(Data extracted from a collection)
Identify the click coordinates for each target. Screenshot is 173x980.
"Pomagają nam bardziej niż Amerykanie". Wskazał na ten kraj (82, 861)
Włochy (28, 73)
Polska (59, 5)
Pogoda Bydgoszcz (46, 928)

— What is asked —
Put every line of the records above into a numbered list, leaving out any blank lines.

— Complete answer —
1. Identify the click coordinates for each target. Screenshot is 173x980.
2. "Pomagają nam bardziej niż Amerykanie". Wskazał na ten kraj (82, 861)
3. Włochy (28, 73)
4. Polska (59, 5)
5. Pogoda Bydgoszcz (46, 928)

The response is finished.